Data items
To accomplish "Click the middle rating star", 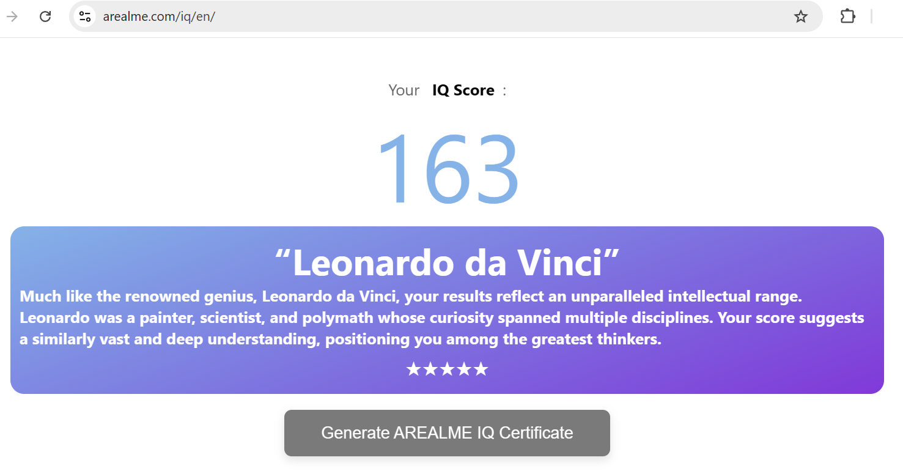I will coord(447,369).
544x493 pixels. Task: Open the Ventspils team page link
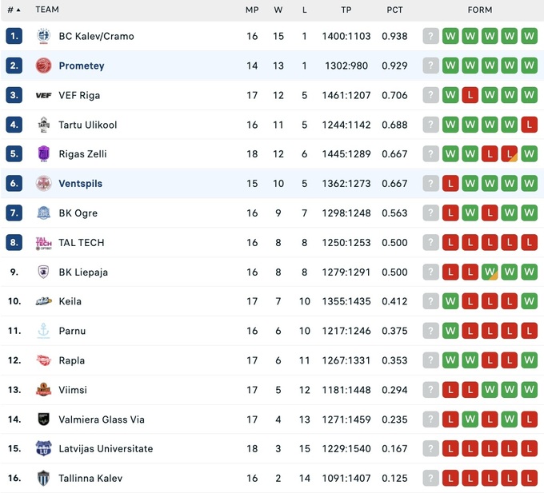coord(80,184)
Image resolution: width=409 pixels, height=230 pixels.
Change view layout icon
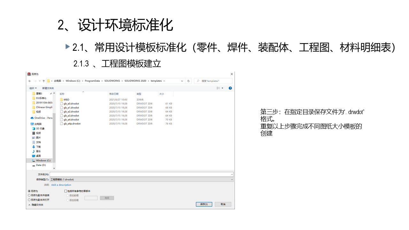pos(219,88)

→ BRIEF
Rewrite the listing from the line containing "544x493 pixels. Task: Open" through the end, keeping each line's wording and adding 22 to every coordinate in the answers. Leave the pictures out.

→ SOLUTION FOR THIS PROBLEM
544x493 pixels. Task: Open the Ventspils team page link
coord(102,206)
Image resolution: width=409 pixels, height=230 pixels.
Change view layout icon
pos(241,110)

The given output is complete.